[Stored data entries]
▬▬▬

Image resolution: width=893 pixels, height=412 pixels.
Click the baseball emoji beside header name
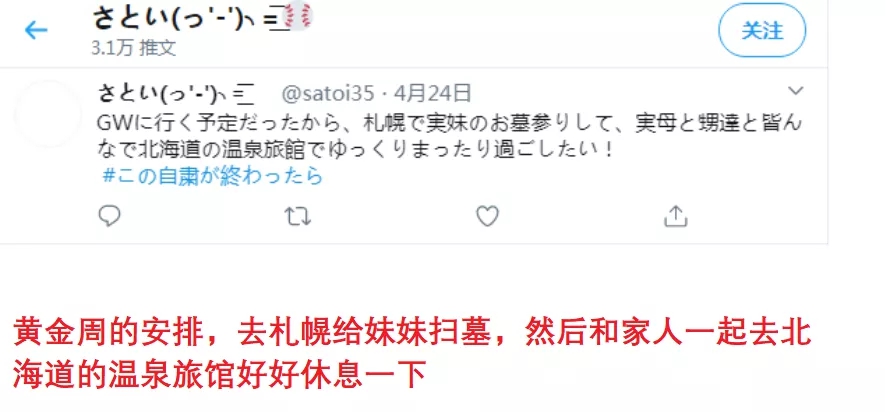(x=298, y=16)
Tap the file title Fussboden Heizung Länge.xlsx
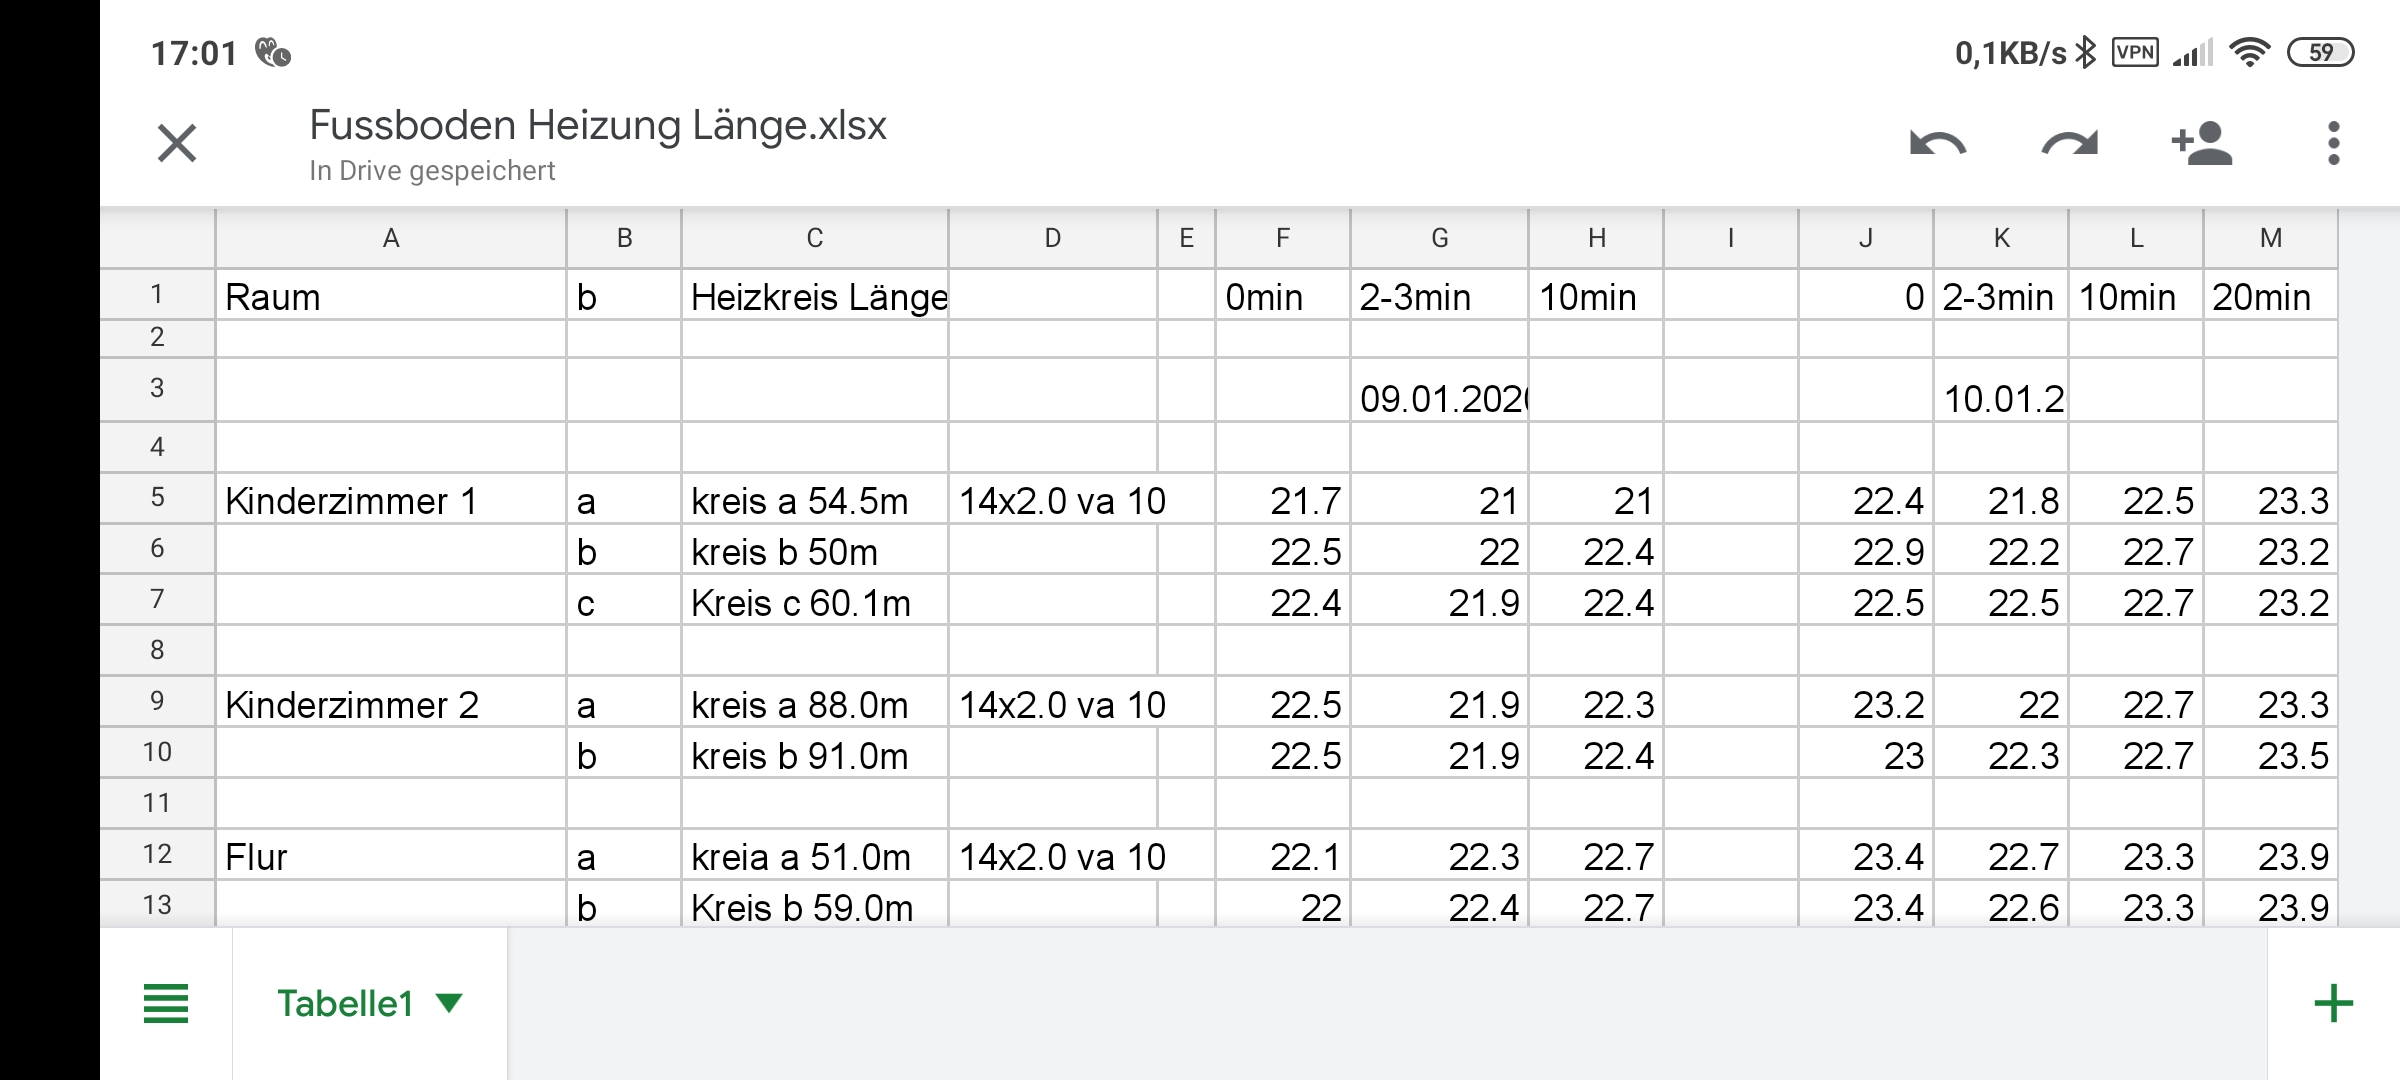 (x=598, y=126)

▬▬▬

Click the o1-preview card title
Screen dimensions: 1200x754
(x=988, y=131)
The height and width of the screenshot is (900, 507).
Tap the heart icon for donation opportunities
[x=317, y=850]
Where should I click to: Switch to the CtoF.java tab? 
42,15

▬▬▬

Brief:
Show all lines above containing "height".

Solution:
Image resolution: width=893 pixels, height=412 pixels.
The height and width of the screenshot is (900, 507).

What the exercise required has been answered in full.